Buy to Let Investment Remains A Strong Proposition
Mon 28 Jan 2019


Government Changes do not Deter Investors
The dream of buying property and becoming a landlord has been fuelled by hours of Homes Under the Hammer and the constant message that the safest investments are in bricks and mortar.
Recent changes concerning both regulatory and fiscal changes have had an impact on this sector. Basically, the government introduced tax changes for people who had an income from letting a property. It was thought this may damage the perception of the buy to let opportunity for new comers to the business. However, it seems that despite these changes, people are adjusting well to the new rules. Investment in additional property to achieve additional income through buy to let remains just as tempting a proposition as ever.

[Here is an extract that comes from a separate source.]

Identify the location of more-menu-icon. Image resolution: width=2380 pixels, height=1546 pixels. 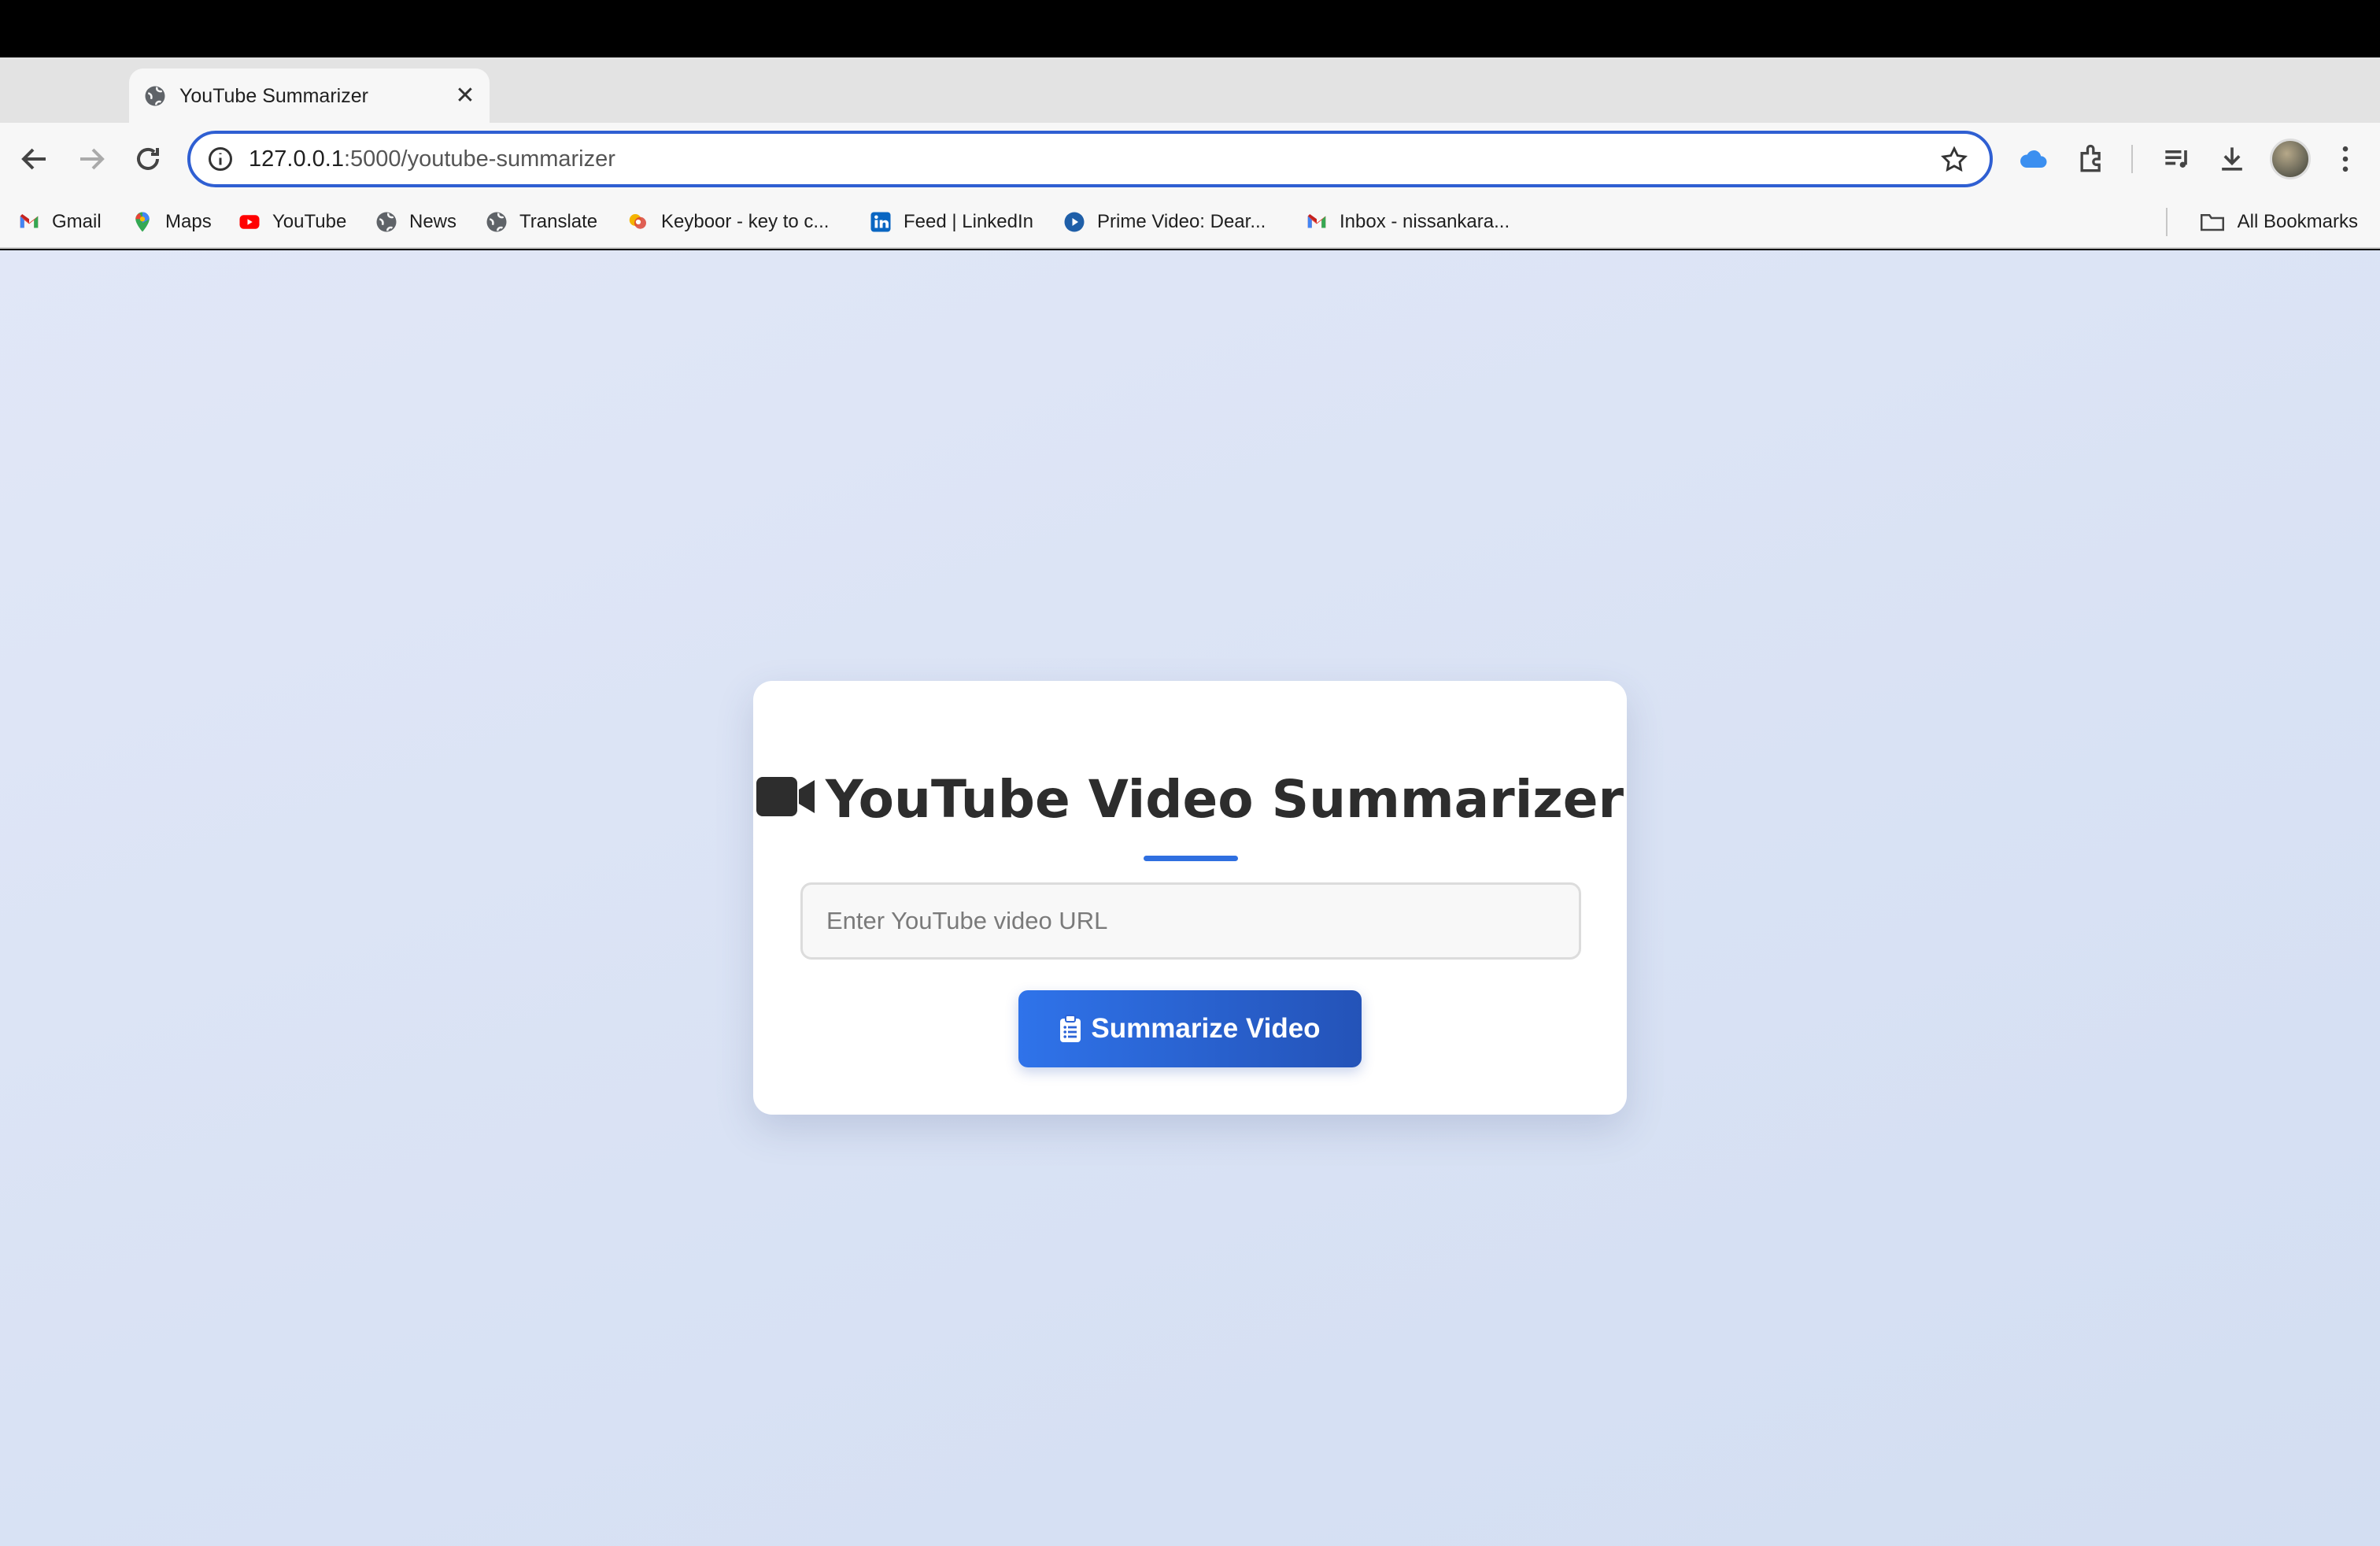
(2346, 159).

Andrew Turner, chief executive of specialist mortgage broker Commercial Trust is confident that the short-term pain to adjust to the changes will not be felt by the majority of BTL investors. He says:
“The expectation was that this would be most keenly felt by those with fewer properties, because adjusting to the changes would be a more painful process for new investors or those with less experience....
....However, the simple fact is that buy to let remains a solid investment option, with strong potential for an attractive and profitable return on capital invested."
Strong Lettings Market Back Up Investment Actions
Headlines can focus on the scaremongering of property investors quitting the market. This could be because they have found it difficult to adjust to the changes. Change affects every industry at one point or another; it is simply a case of being well informed and well prepared to act accordingly. Buy to let is definitely not unattractive as an investment option.
More and more landlords are taking advantage of longer-term fixed rate mortgages as a way to safeguard against future potential rate rises.
Turner goes on to say:
“Investors are likely to continue to do this as their renewal dates come up and therefore, I’m sure the remortgage market for buy to let will remain buoyant over the coming months.”
We’ve seen the lettings market remain strong throughout the final quarter of 2018; in fact, Oulsnam’s predictions for 2019 are focused on increasing demand for rental housing. Investors should not be deterred from forging ahead with investment in buy to let properties; the cost of debt is relatively cheap and the housing shortage is likely to continue for some time yet.